[PROBLEMS TO SOLVE]:
(A) Set down, word for word, the part of the restaurant etiquette list that opens with the words containing "- Control your" and closes with "I'll never understand.".
(B) Resume the list of restaurant etiquette rules from a server's point of view, picking up after its final entry.

[DOCUMENT SEGMENT]:
•••••

- Don't ignore me when I greet your table for the first time. You are here for a reason, and it should not be an inconvenience for me to greet you or bring you a drink.
- Don't ask to hear the specials and then proceed to start a conversation while I am reciting them.
- Control your drinking. A nice restaurant is not the place to become become drunk and belligerent. That is what campus bars are for.
- Please do not take narcotic medications and then begin drinking at dinner. I will not be able to catch you when you pass out on your way to the bathroom.
- You are an adult. Don't stomp your feet, start fights, make faces at veggies you don't like, etc.
- Don't drop the owner's name. If you are really that good of friends with the owner, call him on his cell phone and ask him to get you in for dinner at 7:30 on a Saturday night.
- Name dropping in general is incredibly tacky. It's something I'll never understand.
- Do not ask for a larger table than the number of people you have on a busy night unless you have a physical necessity (ie, have to prop a leg in a cast up on a chair). The restaurant needs every table to fulfill their reservations, and you can sit on opposite side of the table every once in awhile.
- If you are going to bring extra children with you for dinner, please include them in your reservation. They do take up space.
- Try not to get in fights and start crying at the table. It isn't good for anyone.
- Don't go to a bar alone, drink to much, and then start telling the bartender about how you are stalking your ex boyfriend.
- Cheat on your spouses on your own time, in your own space. It is not a restaurant's job to cover up for you, and it is an insult to think a 20 spot will convince us otherwise.
- Don't tell your server you are "going to take care of" her. We know you are lying.
- Don't assume your entire table want to start dinner off with a bottle of Cabernet.
- Just because you don't want a martini before dinner doesn't mean your date doesn't. Don't answer for her.
- Decide who is driving home before entering the restaurant. I don't want to listen to your domestic argument regarding who gets to have a third glass of wine.

•••••

[SUPPLIED INFORMATION]:
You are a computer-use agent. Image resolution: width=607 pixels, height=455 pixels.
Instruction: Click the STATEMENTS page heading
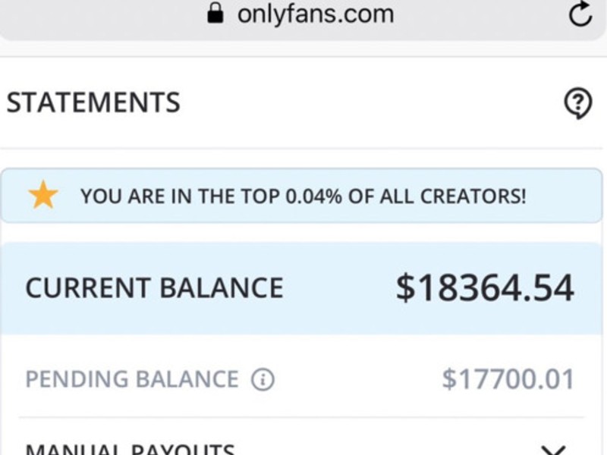[x=93, y=102]
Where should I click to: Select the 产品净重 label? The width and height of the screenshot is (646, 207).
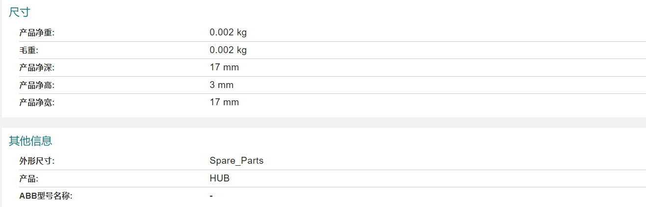point(37,33)
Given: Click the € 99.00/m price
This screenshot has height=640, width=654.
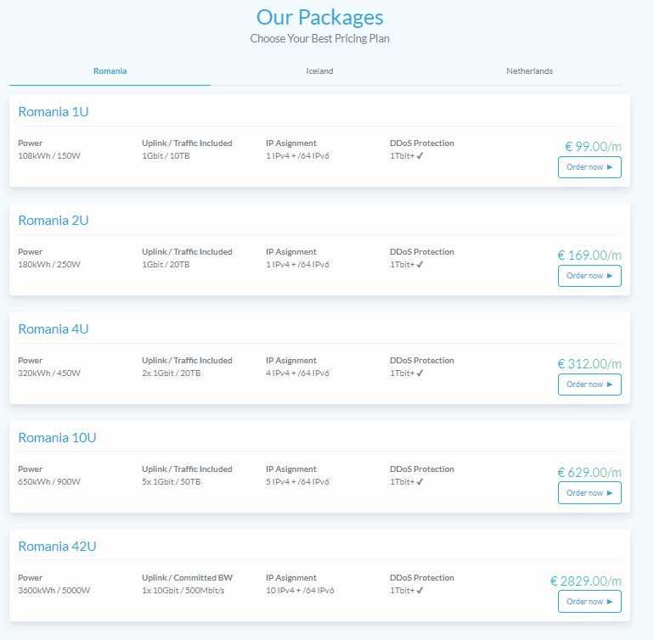Looking at the screenshot, I should point(593,147).
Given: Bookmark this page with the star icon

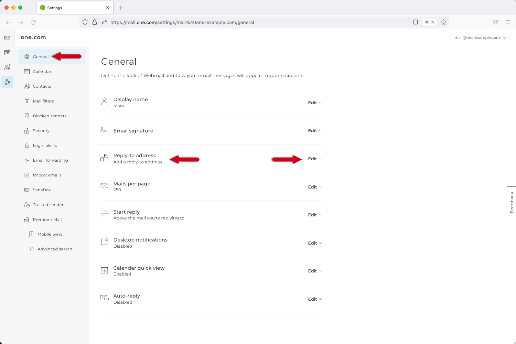Looking at the screenshot, I should (443, 22).
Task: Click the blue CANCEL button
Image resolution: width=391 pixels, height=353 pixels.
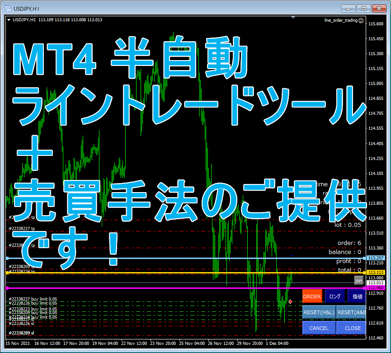Action: click(x=319, y=328)
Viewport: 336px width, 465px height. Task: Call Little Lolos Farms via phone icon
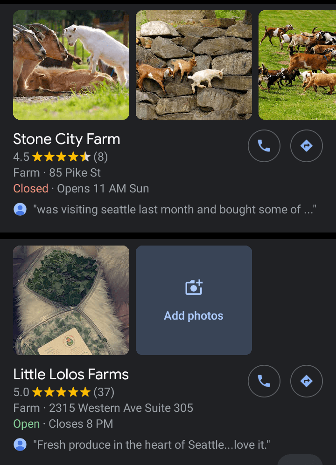[264, 381]
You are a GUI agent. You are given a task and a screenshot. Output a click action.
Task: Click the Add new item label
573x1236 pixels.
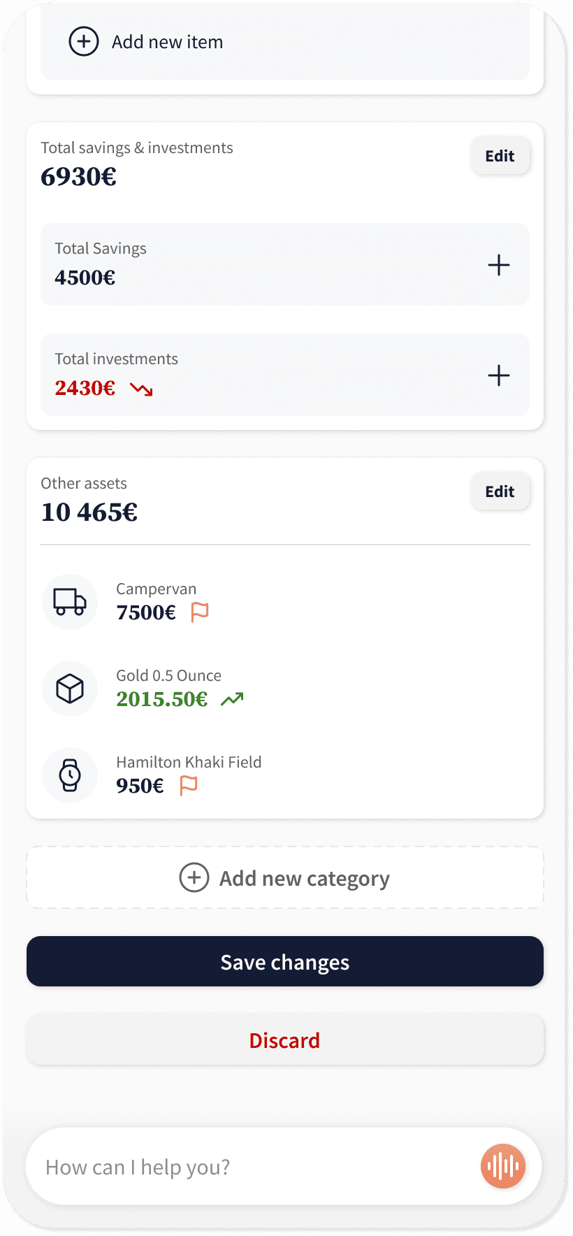coord(168,42)
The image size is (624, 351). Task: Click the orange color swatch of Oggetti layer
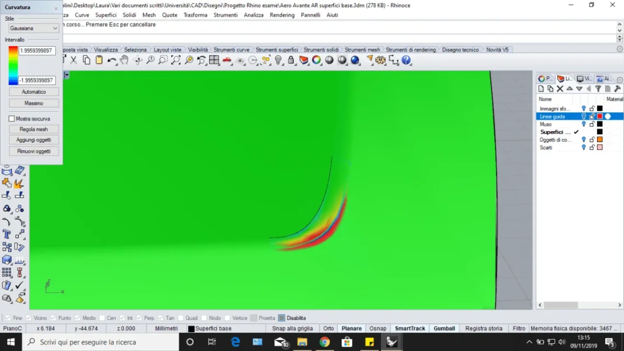click(x=600, y=140)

•••••

[EXERCISE ANSWERS]:
(A)
- Control your drinking. A nice restaurant is not the place to become become drunk and belligerent. That is what campus bars are for.
- Please do not take narcotic medications and then begin drinking at dinner. I will not be able to catch you when you pass out on your way to the bathroom.
- You are an adult. Don't stomp your feet, start fights, make faces at veggies you don't like, etc.
- Don't drop the owner's name. If you are really that good of friends with the owner, call him on his cell phone and ask him to get you in for dinner at 7:30 on a Saturday night.
- Name dropping in general is incredibly tacky. It's something I'll never understand.

(B)
- If something goes wrong, give the restaurant a chance to fix it.
- If you are in a hurry, let your server know as soon as you sit down.
- If you are in a hurry, don't order 4 courses and then linger over the first.
- Don't try to make a reservation at 7, get denied, and show up at 7 anyway.
- You don't have a reservation for the patio. No one has a reservation for the patio. Lying about it won't help your case.
- Every once in awhile, you might have to wait 1 minute for the valet. Can you possibly be that impatient?
- Sometimes restaurants run out of things. Wine, specials, etc. That's because the best things come in limited quantities.
- Do not snap, whistle, clap, or do any other degrading things to get my attention. I am not a dog, I am a human being. Making eye contact will usually suffice.
- Do not try to talk to me while I am talking to another table. Are you serious?
- It really isn't amusing to purposefully chat through the specials and then giggle while making me repeat them 4 times. Most people learned this lesson in kindergarten.
- Do not make lewd comments to your server. She is not working in the pleasure sector.
- Do not make out to the point of undress in a restaurant. No one wants to see it.
- If you don't want to order your entire meal at once, don't be surprised when it takes 30 minutes between each course.
- Well done meat takes a long time to cook. We aren't using a microwave back here. If you enjoy meat with no pink, you should know that it takes awhile. Be prepared to wait.
- When your server looks at everyone and says "would you like some coffee," this is the appropriate time to order it. Don't order it one at a time.
- Pay your bill when it arrives, especially when you ask for it.
- Leave an indication that there is a payment method in your check presenter. This is why the slot for the credit card is at the top, making the card stick out a bit.
- don't be the last table in the restaurant.
- Don't linger more than 20 minutes after paying, particularly if it is a weekend night. This is the time to retire to a bar or someone's home.
- If you like a restaurant and want them to like you, tip well and be nice. It's the best way to become a VIP. Being a jerk never works.